Problem description »
Answer these from the film review below:
(a) Which Vincent Price film is named as a Jules Verne clone?
(b) Where does man now live after Earth becomes uninhabitable?
(c) What does the blind ursa use to track people?

After Earth ✮1/2

Space Cadet: The Game

by Glenn Lovell

A long, long time ago ‒ well before VHS or even multiplexes ‒ there were features designated especially for Saturday kiddie matinees. They were usually cheesy “B” Westerns or Jules Verne clones like “Master of the World” with Vincent Price. These films only played Saturday afternoons, usually to rowdy grade-schoolers who threw whatever was handy at the screen.

The Will Smith-M. Night Shyamalan adventure “After Earth” would have been right at home in this setting. It’s old-fashioned, rigorously corny, a sci-fi spin on “Robinson Crusoe” or “The Karate Kid.” And like just about everything by Shyamalan, this one comes with kid-friendly message and a fair amount of New Age (“take a knee!”) spiritualism.

earth2

Jaden Smith: Castaway

We’re in the distant future. Those global-warming experts were right all along. Carbon emissions have made Earth uninhabitable, off-limits. Man now resides on Nova Prime. However, he still carries 21st Century emotional baggage, feelings of neediness and self-loathing. A case in point: the dysfunctional Raige family. Ranger Commander Cypher (Will Smith) stays true to his name: He’s a washout as a father, a Santini-like hardass who causes acute indigestion at the dinner table and demands his kids snap to and salute him. Son Kitai (Jaden Smith), a Ranger-in-training, both worships and fears the old man. The teenager also shoulders a fair amount of guilt: he believes he was responsible for his older sister’s death by an ursa, an alien beastie that’s blind but can track you by your pheromones.

Data provided »
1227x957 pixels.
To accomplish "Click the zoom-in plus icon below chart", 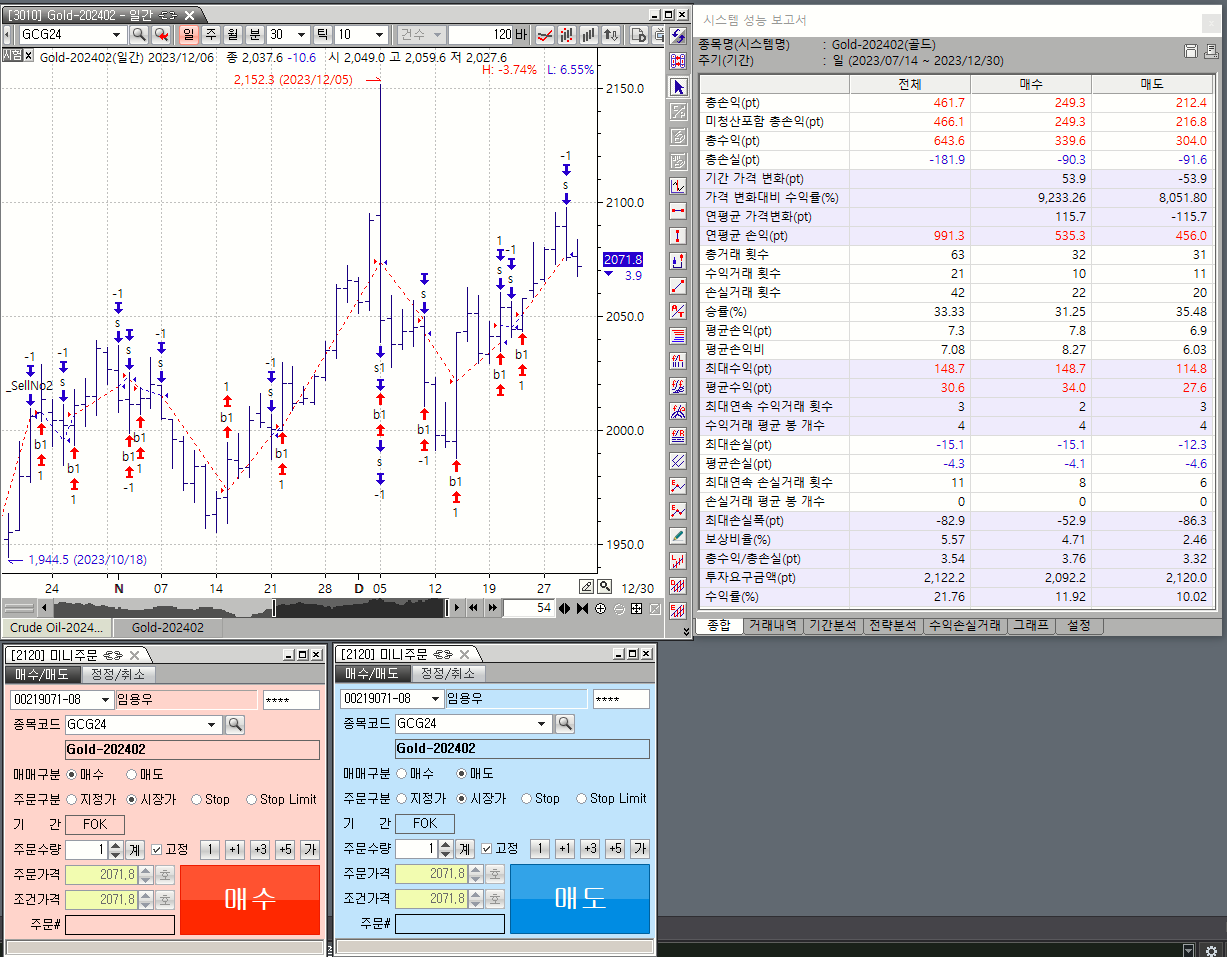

Complete response »
(a) "Master of the World"
(b) Nova Prime
(c) Their pheromones